*Aim of the task*: Reproduce exactly the lines below from the one containing "This screenshot has width=1321, height=669." through the one containing "Task: Expand the", including both, and nothing else.

*Dataset records*:
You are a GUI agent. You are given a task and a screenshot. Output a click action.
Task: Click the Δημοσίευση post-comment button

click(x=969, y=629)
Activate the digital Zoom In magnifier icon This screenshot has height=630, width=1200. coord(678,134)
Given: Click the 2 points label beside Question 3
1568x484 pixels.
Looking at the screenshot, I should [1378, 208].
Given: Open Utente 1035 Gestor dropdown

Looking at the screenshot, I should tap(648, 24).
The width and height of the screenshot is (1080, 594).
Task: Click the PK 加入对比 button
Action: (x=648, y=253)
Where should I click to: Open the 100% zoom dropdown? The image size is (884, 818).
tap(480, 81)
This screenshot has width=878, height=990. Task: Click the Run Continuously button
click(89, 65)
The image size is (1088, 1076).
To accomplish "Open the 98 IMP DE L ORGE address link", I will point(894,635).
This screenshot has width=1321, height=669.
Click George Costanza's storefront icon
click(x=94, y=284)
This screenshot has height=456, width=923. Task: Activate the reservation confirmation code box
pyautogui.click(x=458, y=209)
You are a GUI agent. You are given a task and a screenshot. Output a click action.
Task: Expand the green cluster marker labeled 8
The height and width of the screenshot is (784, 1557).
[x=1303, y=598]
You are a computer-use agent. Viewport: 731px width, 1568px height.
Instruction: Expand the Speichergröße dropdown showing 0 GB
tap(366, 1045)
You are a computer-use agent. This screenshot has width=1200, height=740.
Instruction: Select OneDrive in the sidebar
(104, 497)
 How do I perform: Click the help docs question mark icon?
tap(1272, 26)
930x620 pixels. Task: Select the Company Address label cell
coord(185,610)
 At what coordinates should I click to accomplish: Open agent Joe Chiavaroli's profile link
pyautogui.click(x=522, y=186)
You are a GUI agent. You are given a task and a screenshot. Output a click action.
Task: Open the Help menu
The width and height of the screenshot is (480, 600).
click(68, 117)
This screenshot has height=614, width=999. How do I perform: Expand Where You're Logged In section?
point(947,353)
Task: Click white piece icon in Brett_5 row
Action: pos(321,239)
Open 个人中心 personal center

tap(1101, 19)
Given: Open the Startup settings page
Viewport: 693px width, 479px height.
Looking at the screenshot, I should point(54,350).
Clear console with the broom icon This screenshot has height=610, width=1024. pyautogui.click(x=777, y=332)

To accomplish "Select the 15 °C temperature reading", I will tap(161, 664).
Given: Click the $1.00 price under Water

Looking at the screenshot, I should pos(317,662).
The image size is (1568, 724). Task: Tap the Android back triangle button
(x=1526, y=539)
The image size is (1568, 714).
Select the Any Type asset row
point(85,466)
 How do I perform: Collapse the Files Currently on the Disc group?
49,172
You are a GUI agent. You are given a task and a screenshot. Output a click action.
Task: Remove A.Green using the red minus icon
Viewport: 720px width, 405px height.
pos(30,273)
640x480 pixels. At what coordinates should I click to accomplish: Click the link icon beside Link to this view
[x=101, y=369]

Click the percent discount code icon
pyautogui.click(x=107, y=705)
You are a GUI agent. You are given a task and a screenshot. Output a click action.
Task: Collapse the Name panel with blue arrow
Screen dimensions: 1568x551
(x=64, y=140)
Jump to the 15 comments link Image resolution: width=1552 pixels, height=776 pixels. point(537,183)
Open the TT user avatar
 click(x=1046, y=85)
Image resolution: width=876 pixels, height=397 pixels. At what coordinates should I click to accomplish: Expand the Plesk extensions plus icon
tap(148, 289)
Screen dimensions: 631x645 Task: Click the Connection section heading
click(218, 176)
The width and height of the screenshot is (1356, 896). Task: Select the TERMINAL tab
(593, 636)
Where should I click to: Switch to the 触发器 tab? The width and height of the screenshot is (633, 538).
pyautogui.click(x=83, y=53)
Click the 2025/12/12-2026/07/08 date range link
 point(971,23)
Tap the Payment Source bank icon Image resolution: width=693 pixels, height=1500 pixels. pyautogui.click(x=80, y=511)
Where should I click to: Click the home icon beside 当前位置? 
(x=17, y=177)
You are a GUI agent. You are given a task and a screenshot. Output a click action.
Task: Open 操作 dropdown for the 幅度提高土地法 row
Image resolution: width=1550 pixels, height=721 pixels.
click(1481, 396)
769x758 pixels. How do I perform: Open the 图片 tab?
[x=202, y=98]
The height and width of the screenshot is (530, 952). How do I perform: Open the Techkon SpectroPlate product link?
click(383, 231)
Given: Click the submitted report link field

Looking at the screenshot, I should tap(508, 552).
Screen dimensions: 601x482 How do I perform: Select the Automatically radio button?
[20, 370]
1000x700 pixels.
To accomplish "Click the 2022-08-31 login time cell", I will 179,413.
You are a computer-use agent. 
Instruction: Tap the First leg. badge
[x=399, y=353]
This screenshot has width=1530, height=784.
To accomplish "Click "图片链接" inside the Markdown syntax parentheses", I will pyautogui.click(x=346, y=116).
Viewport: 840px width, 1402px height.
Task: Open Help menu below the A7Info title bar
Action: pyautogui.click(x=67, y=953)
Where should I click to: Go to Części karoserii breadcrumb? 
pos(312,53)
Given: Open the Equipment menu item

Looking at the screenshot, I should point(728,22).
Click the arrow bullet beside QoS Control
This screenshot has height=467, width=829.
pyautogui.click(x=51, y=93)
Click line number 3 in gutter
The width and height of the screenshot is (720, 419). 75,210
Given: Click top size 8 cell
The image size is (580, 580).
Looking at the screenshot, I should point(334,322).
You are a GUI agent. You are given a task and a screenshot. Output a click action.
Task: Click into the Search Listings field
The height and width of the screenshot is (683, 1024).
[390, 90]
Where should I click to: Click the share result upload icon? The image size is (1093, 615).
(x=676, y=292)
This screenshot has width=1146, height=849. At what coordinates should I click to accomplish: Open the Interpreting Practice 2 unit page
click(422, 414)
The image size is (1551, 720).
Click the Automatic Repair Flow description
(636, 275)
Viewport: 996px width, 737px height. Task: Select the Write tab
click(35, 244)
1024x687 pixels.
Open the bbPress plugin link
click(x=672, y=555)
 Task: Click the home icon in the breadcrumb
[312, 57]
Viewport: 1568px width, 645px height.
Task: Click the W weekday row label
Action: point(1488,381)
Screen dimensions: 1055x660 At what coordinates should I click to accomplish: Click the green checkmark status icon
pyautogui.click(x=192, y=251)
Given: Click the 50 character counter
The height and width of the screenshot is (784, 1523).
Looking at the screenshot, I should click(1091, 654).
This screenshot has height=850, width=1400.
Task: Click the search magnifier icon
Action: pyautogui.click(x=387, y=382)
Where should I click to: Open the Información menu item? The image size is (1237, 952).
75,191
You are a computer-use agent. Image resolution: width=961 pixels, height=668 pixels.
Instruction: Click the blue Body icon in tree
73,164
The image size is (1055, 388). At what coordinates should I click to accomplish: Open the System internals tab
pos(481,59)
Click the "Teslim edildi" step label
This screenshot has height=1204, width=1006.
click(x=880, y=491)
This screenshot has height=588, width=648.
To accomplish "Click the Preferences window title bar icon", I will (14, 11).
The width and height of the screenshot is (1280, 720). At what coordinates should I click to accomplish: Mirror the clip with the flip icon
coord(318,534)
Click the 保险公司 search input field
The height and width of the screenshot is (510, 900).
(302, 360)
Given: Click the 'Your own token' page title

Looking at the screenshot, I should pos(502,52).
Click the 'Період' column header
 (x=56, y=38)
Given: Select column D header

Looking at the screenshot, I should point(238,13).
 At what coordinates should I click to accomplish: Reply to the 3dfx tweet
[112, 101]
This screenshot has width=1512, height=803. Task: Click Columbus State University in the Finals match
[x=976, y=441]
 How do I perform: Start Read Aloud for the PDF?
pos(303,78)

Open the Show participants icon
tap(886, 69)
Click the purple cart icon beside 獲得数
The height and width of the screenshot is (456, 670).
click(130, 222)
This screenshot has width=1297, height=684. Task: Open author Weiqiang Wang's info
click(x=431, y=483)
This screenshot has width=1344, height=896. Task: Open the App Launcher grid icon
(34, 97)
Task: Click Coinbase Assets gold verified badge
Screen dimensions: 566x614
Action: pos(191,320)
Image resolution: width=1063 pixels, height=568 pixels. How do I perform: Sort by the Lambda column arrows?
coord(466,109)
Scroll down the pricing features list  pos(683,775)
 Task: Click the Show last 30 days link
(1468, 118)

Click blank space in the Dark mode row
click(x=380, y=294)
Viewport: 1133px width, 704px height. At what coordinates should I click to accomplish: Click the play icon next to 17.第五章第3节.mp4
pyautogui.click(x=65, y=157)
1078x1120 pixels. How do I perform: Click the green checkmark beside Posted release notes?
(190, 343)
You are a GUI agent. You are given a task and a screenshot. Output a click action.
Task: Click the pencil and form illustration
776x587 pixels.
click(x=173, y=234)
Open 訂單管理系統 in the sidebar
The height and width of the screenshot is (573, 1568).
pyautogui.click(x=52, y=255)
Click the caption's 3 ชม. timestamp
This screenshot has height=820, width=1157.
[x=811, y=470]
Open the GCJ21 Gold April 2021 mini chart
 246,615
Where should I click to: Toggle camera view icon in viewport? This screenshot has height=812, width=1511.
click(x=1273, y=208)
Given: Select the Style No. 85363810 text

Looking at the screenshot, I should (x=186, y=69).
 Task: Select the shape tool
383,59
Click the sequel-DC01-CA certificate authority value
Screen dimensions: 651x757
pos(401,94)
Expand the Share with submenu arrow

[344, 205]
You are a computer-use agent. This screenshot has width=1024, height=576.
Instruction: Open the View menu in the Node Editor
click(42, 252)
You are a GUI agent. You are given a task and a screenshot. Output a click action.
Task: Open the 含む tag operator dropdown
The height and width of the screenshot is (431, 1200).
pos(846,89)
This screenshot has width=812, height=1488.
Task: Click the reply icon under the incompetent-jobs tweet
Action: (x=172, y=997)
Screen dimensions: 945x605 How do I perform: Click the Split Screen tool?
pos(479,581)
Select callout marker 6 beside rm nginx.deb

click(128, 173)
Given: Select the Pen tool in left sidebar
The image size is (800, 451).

*Problem solution*:
This screenshot has width=1321, height=669.
Click George Costanza's storefront icon
click(x=94, y=284)
This screenshot has height=456, width=923. Task: Activate the reservation confirmation code box
pyautogui.click(x=458, y=209)
You are a GUI agent. You are given a task and a screenshot. Output a click action.
Task: Expand the green cluster marker labeled 8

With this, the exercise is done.